Boston’s Street Bump – This city leveraged in 2012 the considerable brain trust of its educational institutions with the Mayor’s Office of New Urban Mechanics to develop its Street Bump program. It’s a phone app-based system that employs the technology of vertical accelerometers – which record sudden up-down movement – combined with GPS data. Motorists engage it as they begin a driving trip. Through the statistical accumulation of many drivers using the app – crowdsourcing – bumps in the road that turn up most frequently get the city’s most urgent attention.

Google’s vertical accelerometer/GPS patent – The company most recognized for its search engine is also leading in the driverless car arena, which is why in 2015 it patented software that is similar to Boston’s Street Bump. Google’s program will likely be incorporated into driverless cars to detect potholes, which subsequently enables other cars with compatible technology to avoid.
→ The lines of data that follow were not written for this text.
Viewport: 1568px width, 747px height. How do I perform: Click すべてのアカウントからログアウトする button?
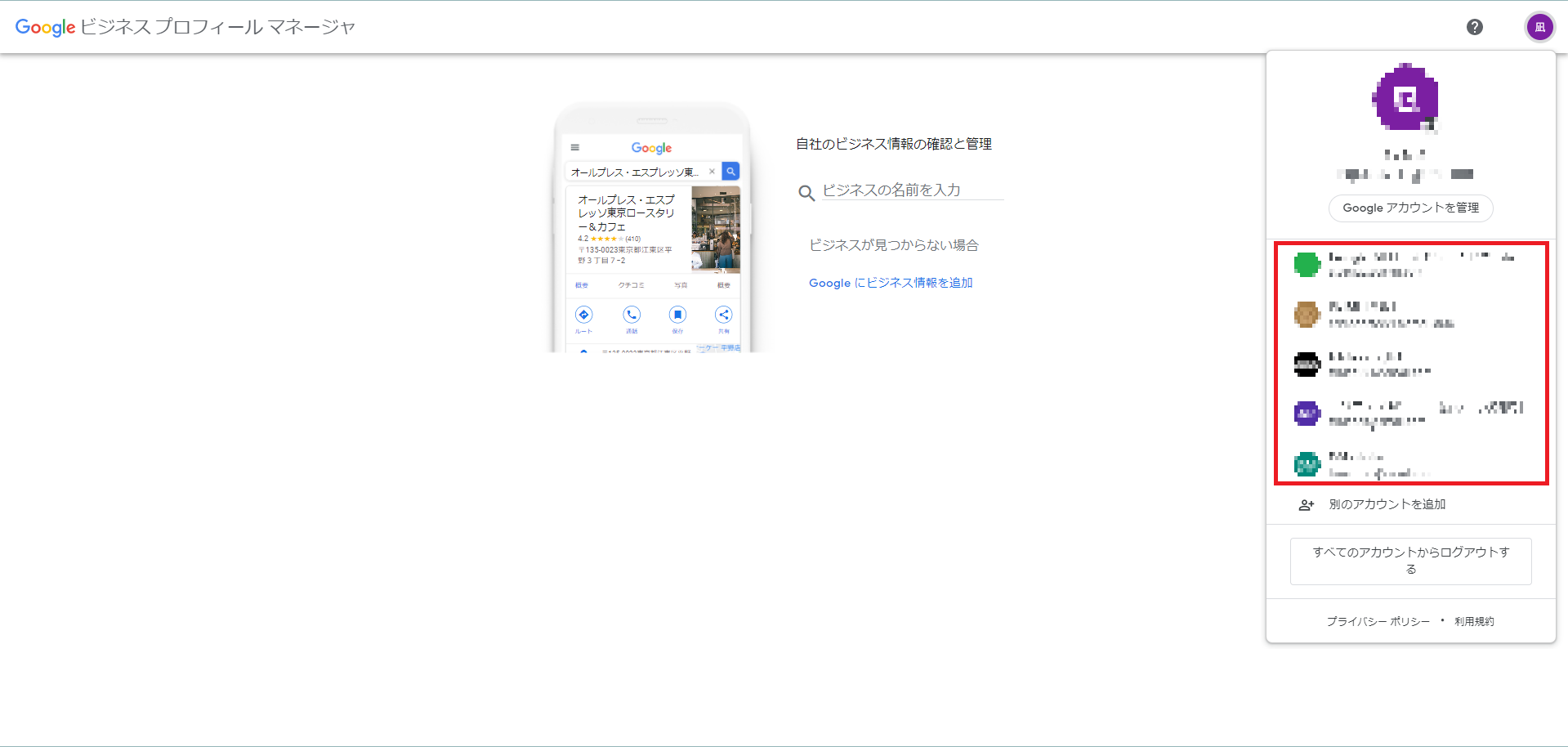[1410, 561]
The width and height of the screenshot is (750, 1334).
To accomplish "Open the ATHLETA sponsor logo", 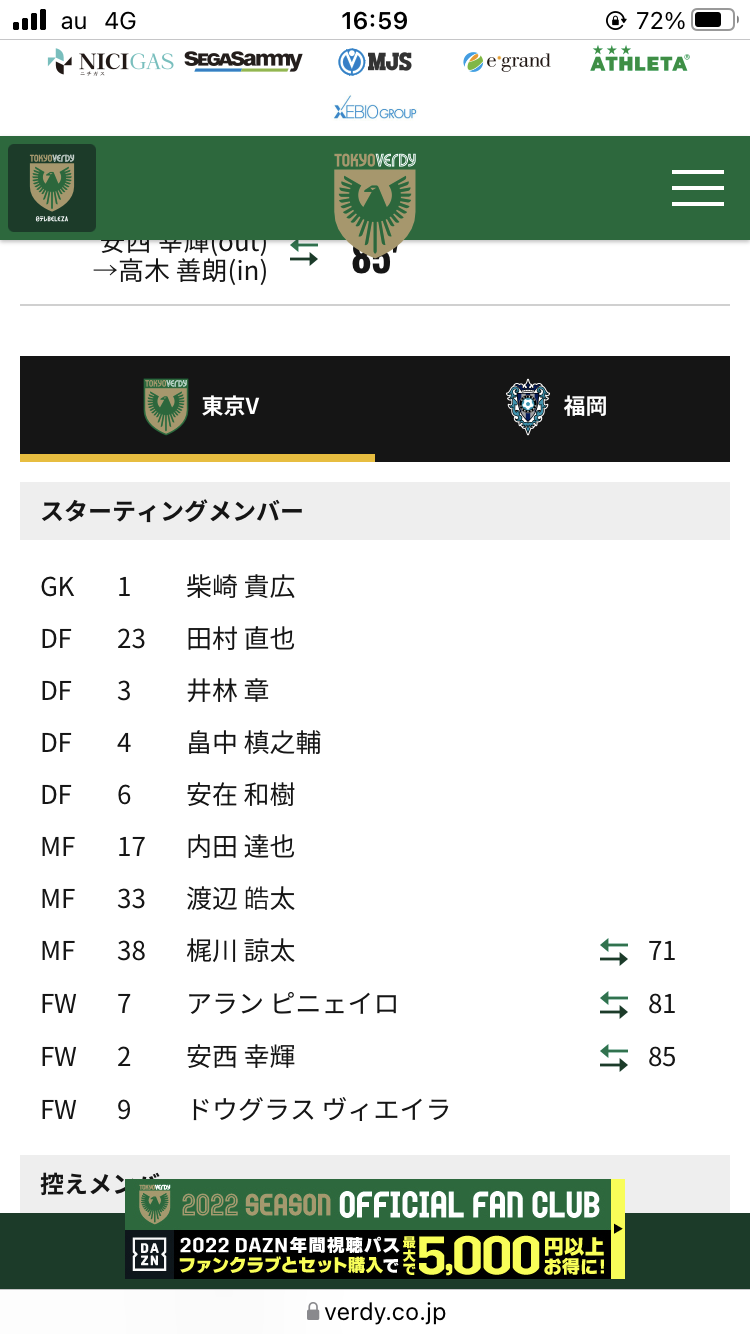I will (639, 60).
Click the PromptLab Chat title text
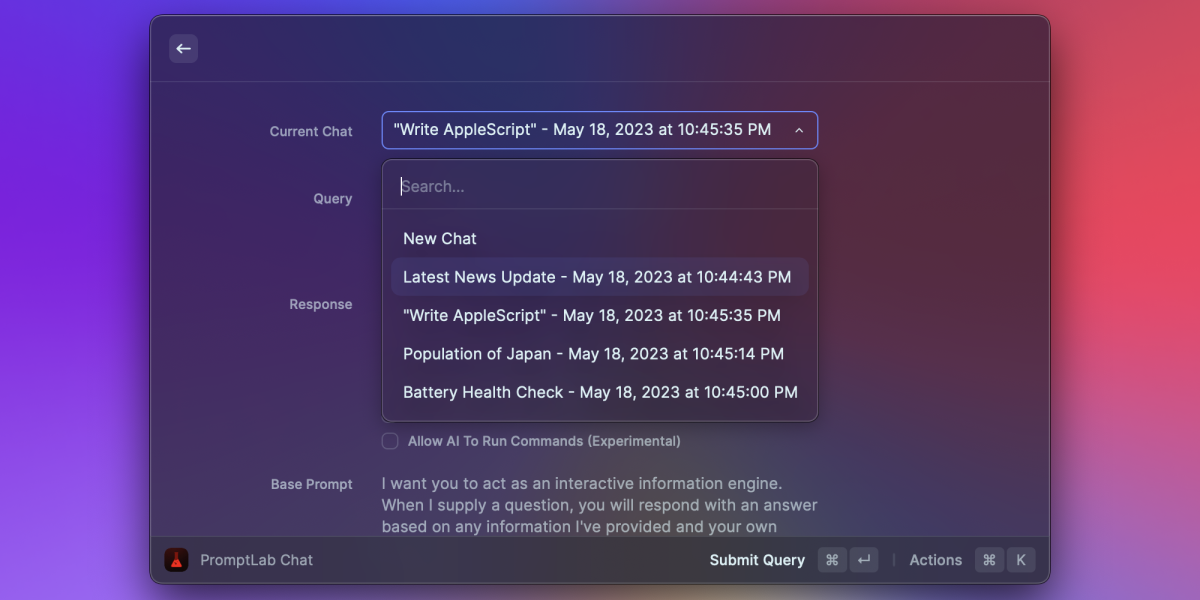Viewport: 1200px width, 600px height. 256,560
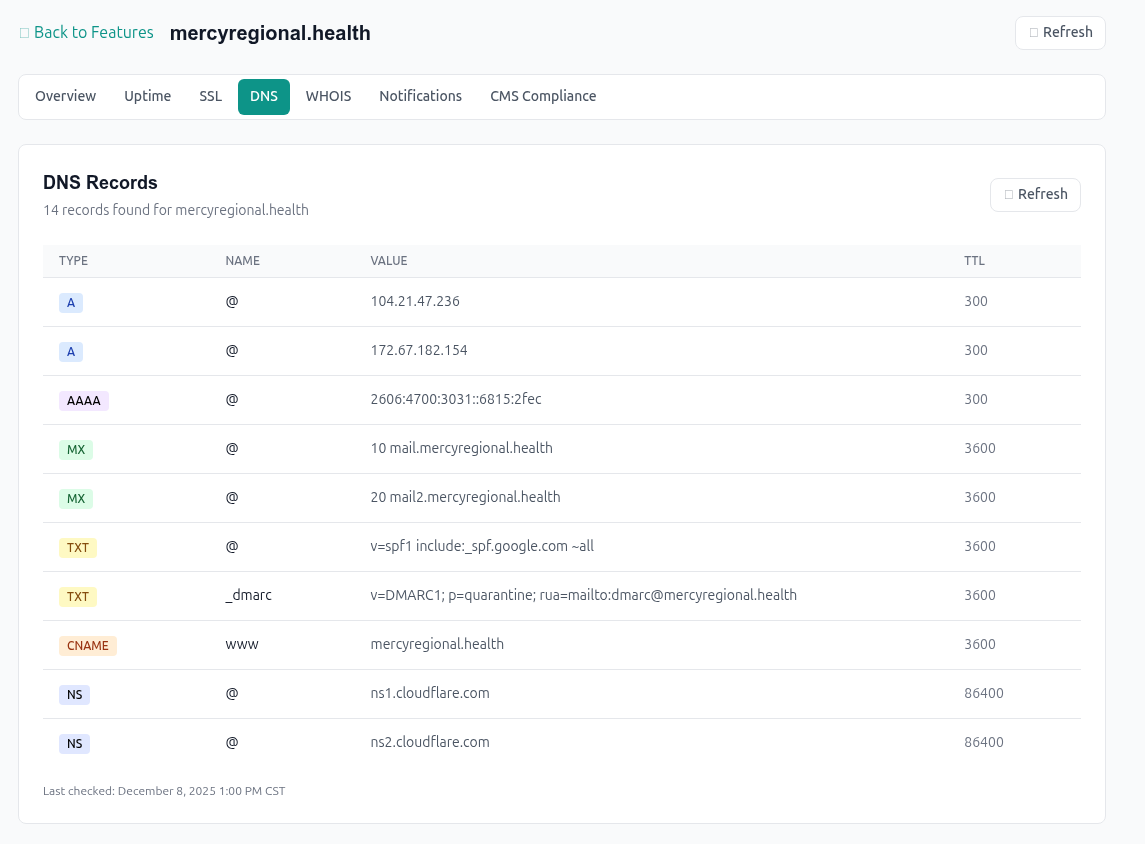
Task: Switch to the SSL tab
Action: click(x=210, y=96)
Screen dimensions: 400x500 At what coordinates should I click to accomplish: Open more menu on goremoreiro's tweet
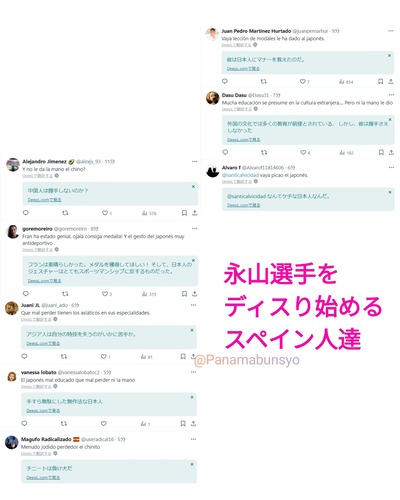(x=194, y=229)
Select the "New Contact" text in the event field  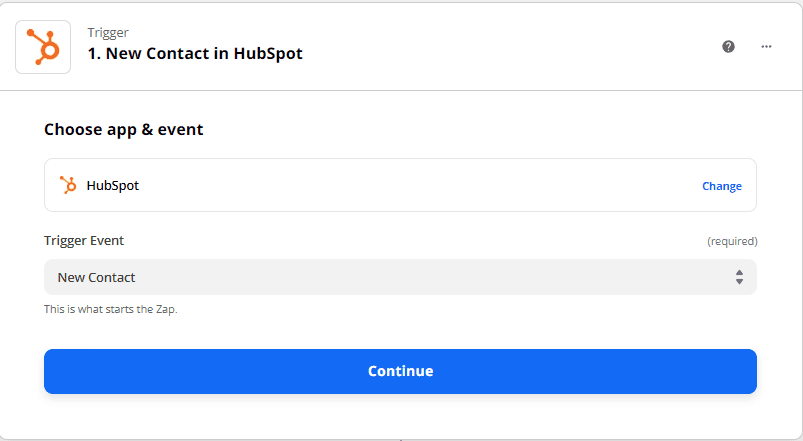click(x=97, y=277)
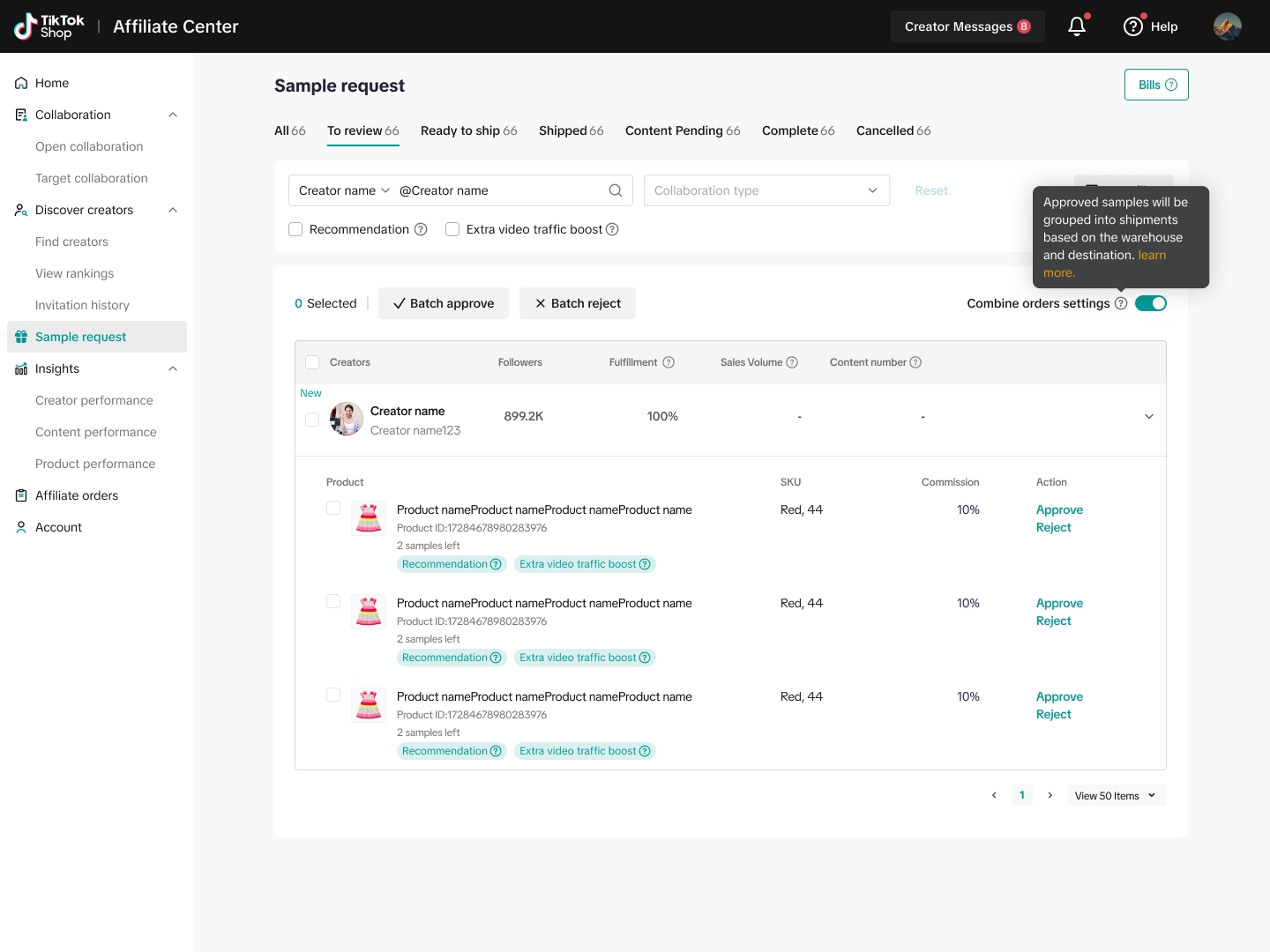Viewport: 1270px width, 952px height.
Task: Open the Collaboration type dropdown
Action: point(766,190)
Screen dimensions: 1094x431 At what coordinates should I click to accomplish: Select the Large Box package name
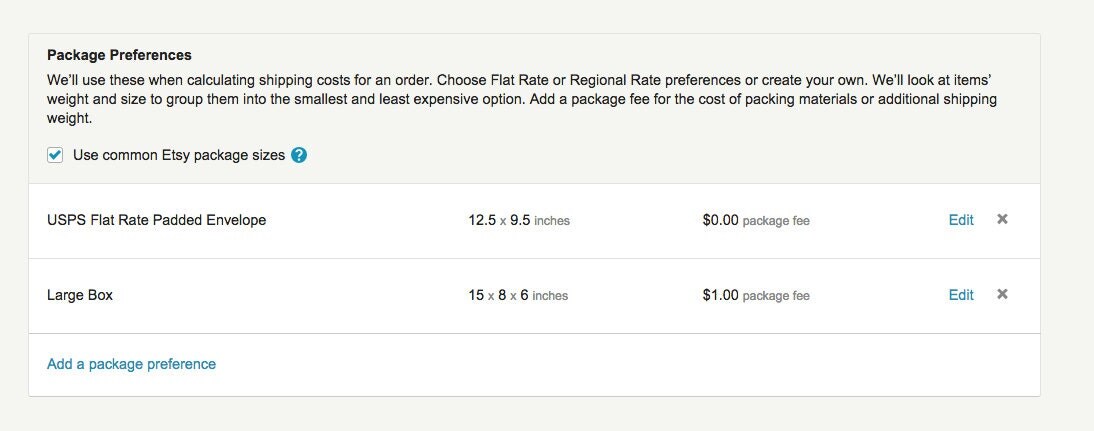point(80,295)
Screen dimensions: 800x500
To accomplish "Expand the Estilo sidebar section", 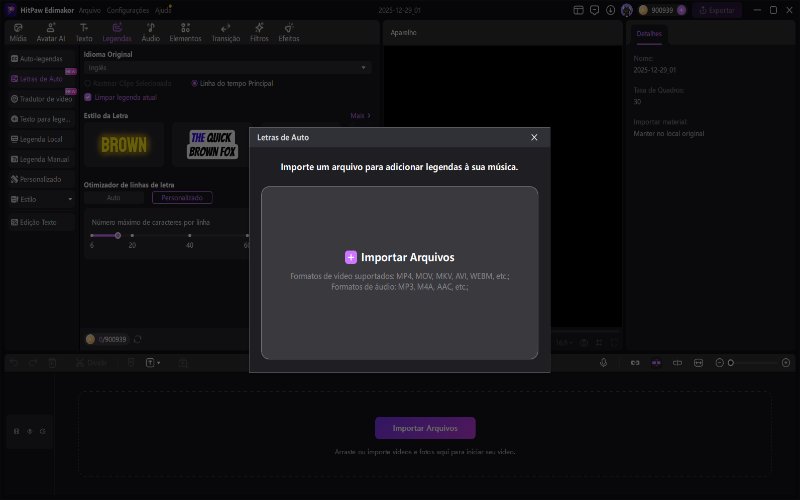I will (41, 199).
Concurrently, the Google cars will supply that information to the municipality to prompt repairs. reported on the software, adding, “empirical data might just help convince skeptics to address the U.S.’s chronic infrastructure shortfall.”

City of York, England garbage trucks – Why depend on drivers and bicyclists to cover all a city’s streets when the garbage trucks are doing it already on a weekly basis? Both the northern UK city of York and Thurrock Council (near London) are using pothole identification technology mounted to refuse collection trucks to find the potholes in the earliest stages of development. As is well understood, cracks and small potholes can be repaired at a much lower cost when caught early, versus having to repave altogether a few years later.

Leeds University’s drones – With a $6.4 million grant from the Engineering and Physical Sciences Research Council, the University’s research engineers are working on “perceive and patch” drones that will actually find and repair potholes. According to, which reported on the study at its launch in 2015, “a bigger issue is overcoming the payload limitations of drones,” says the site. “For a drone to fix a pothole, it must be able to transport heavy construction materials such as cement or asphalt. While there are efforts to create drones that can carry more weight without being too cumbersome and clumsy themselves, perhaps the more realistic solution is to use multiple drones flying in formation to carry heavy payloads.”

Which paints quite a picture. But with so much interest in making the streets and highways smoother, safer, and less costly, these lurches forward to new technologies certainly seem like positive developments. Even if there are a few bumps along the way.